• [Exercise brief]: All lines in the data below carrying the string "icon" are to be located and copied.

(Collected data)
>>>

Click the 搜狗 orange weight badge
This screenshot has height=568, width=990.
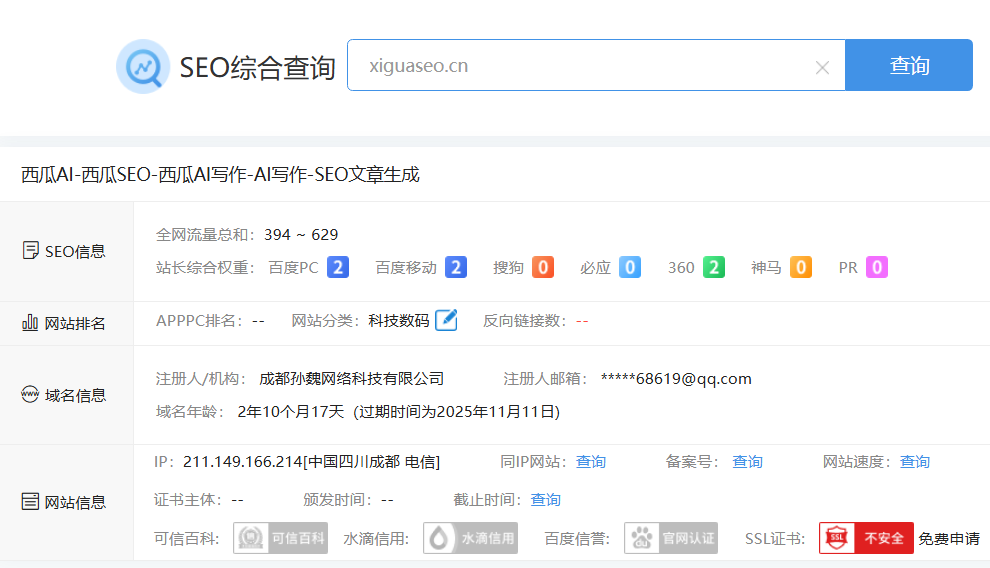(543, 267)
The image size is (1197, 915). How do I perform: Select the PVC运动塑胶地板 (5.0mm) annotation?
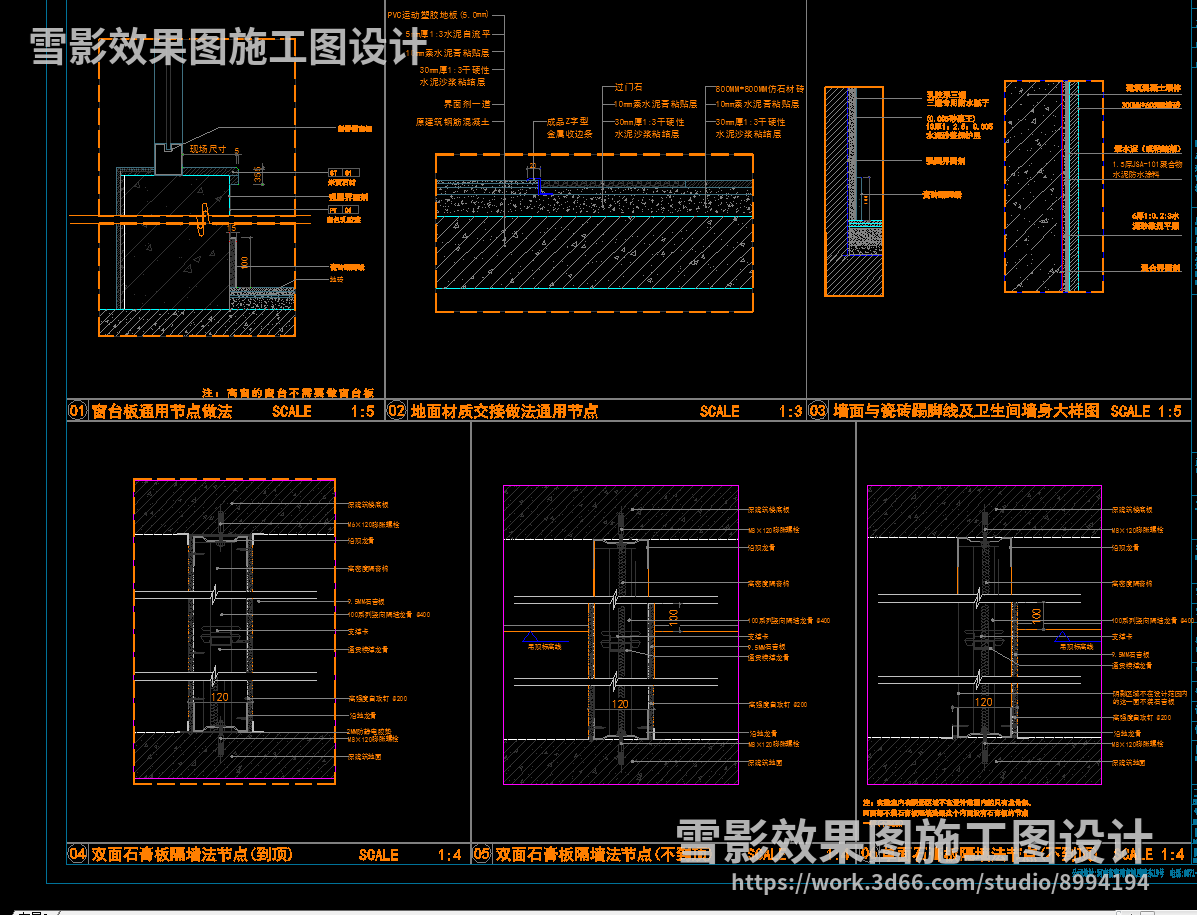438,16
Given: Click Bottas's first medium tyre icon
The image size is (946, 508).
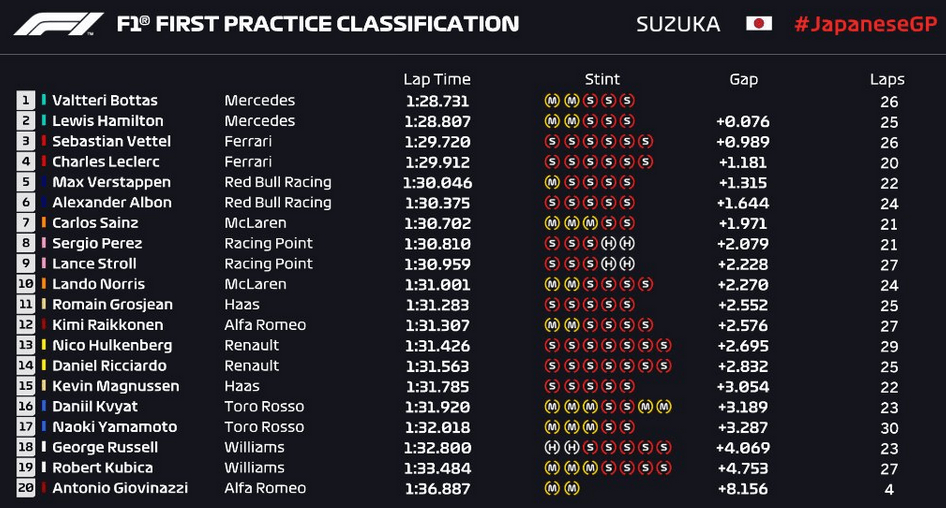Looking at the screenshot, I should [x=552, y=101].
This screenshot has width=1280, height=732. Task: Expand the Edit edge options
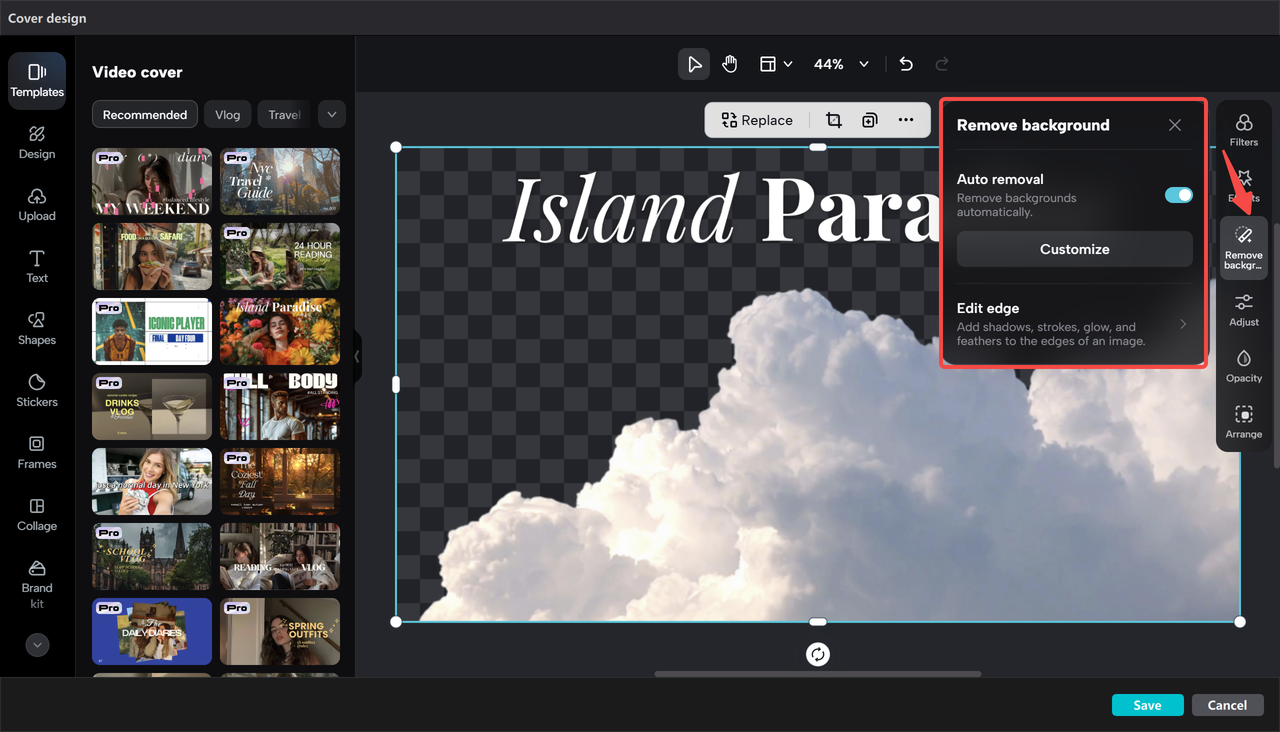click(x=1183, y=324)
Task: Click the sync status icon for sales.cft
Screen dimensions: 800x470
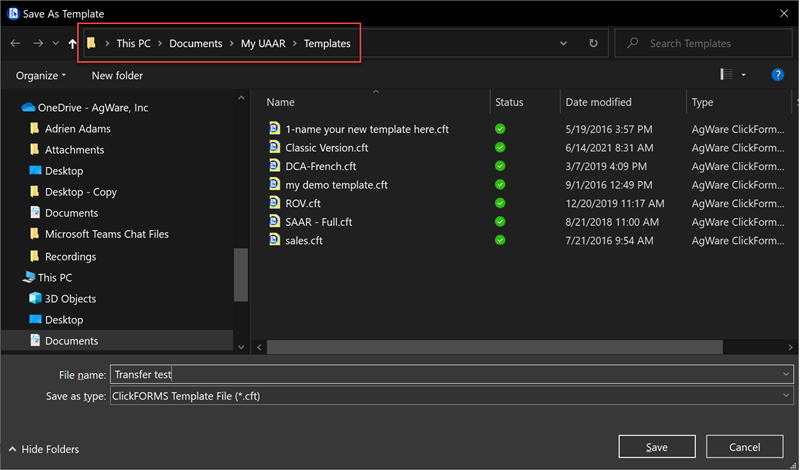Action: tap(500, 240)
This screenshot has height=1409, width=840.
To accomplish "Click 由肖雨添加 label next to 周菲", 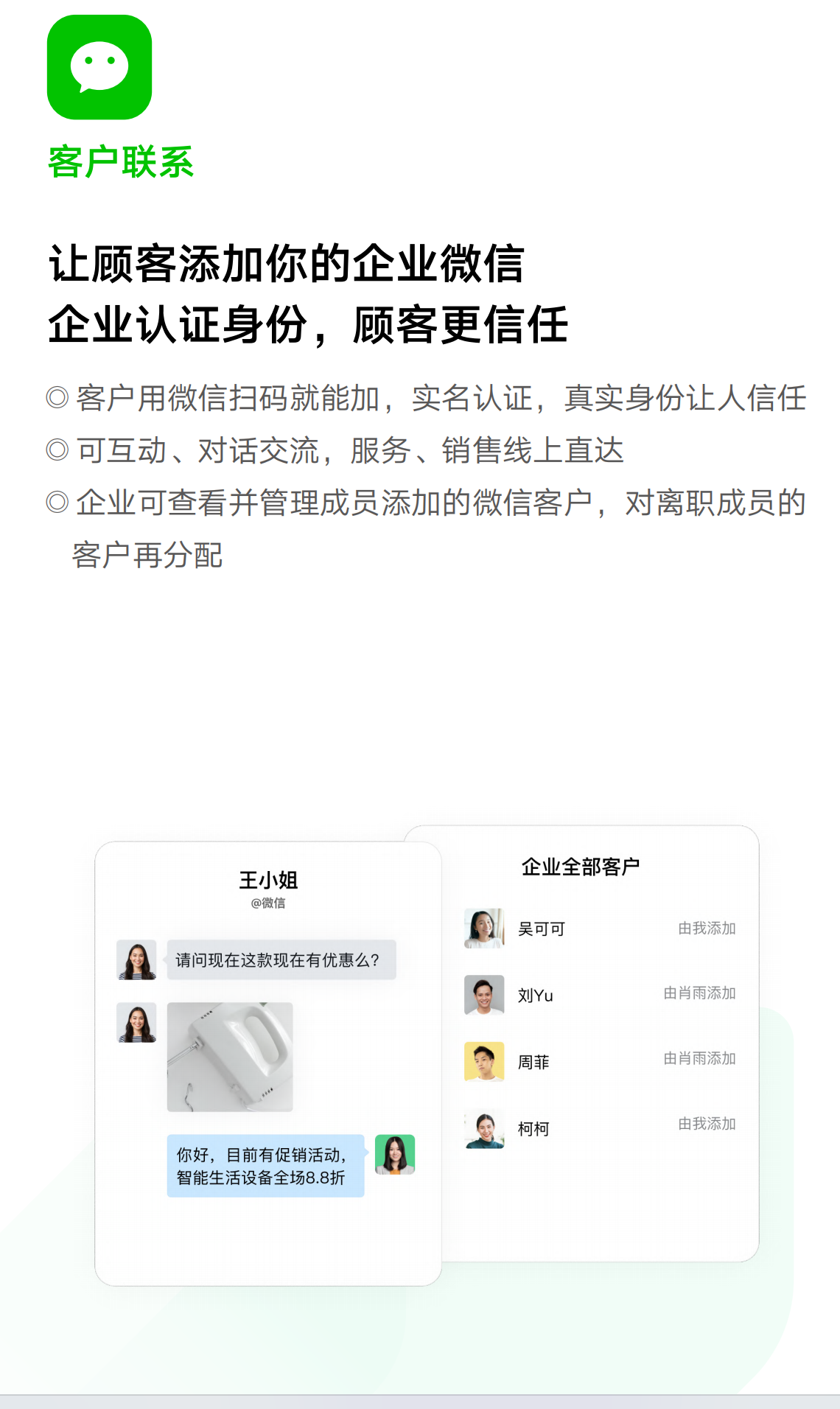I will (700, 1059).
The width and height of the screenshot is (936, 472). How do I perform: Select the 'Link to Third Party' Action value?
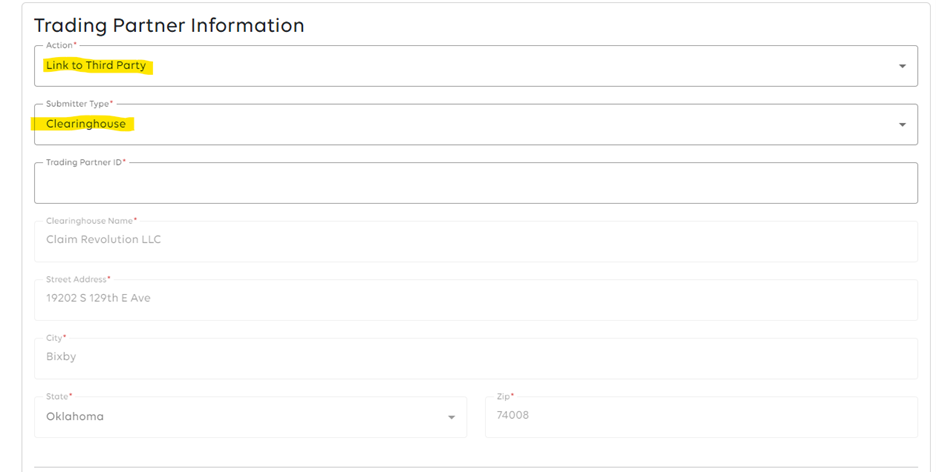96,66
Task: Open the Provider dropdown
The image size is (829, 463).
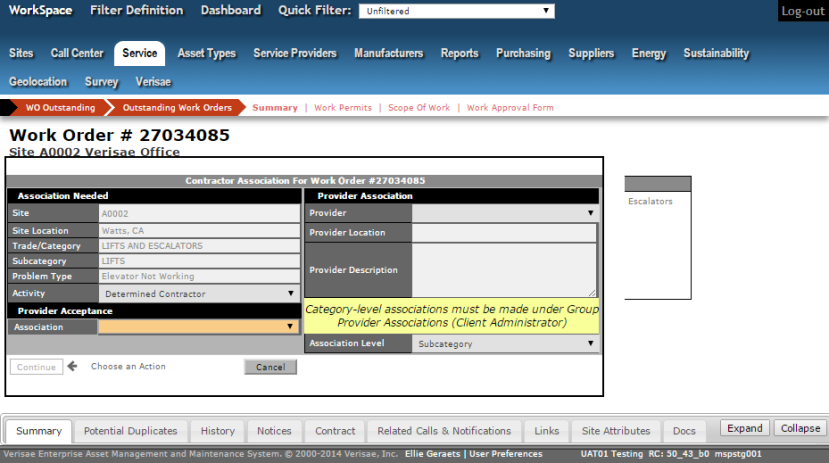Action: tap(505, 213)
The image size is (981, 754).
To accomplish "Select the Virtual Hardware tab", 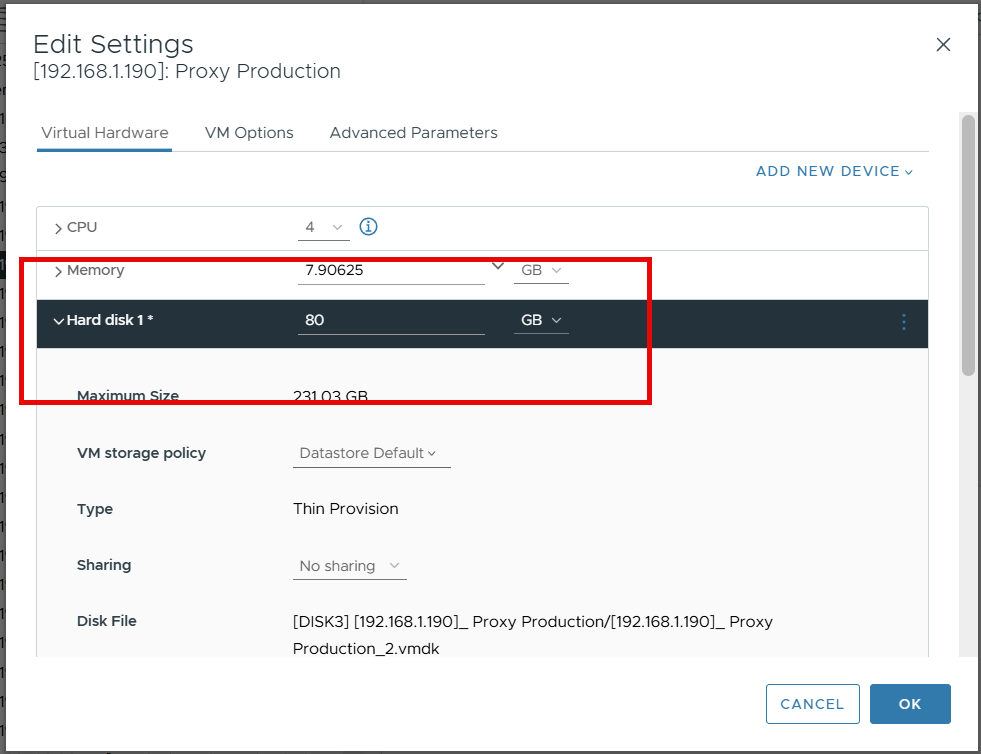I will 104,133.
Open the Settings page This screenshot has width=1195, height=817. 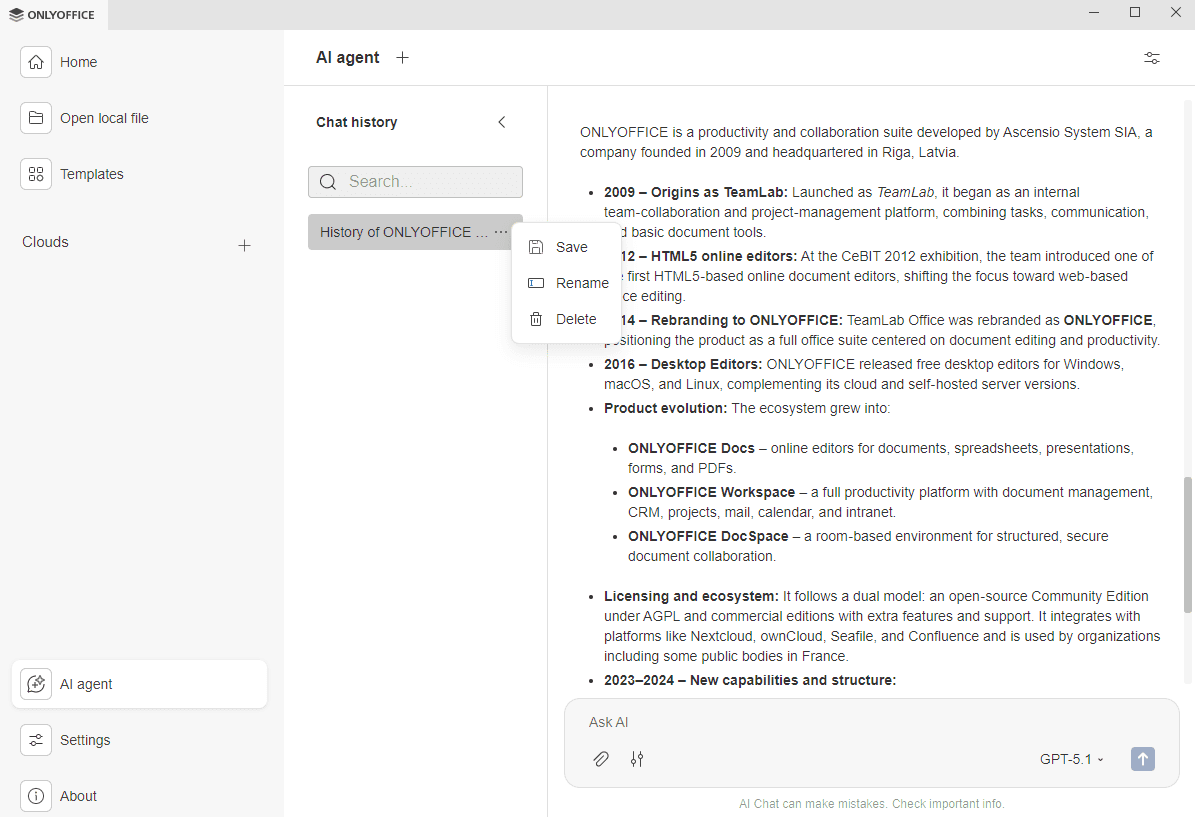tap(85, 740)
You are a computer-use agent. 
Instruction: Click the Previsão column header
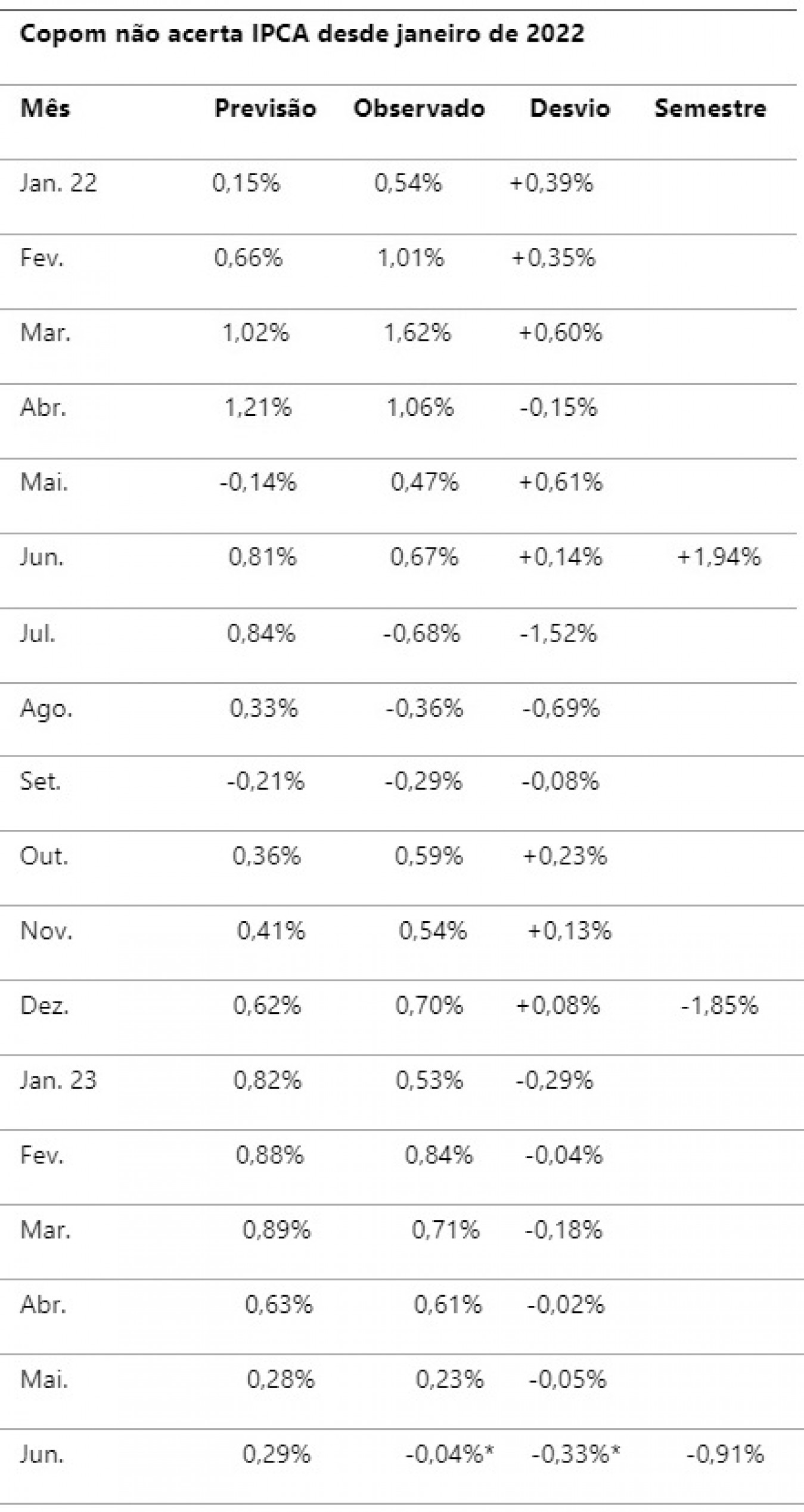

<<<

• [Exercise output]:
Given: Click Bottas's first medium tyre icon
Task: Click the sync status icon for sales.cft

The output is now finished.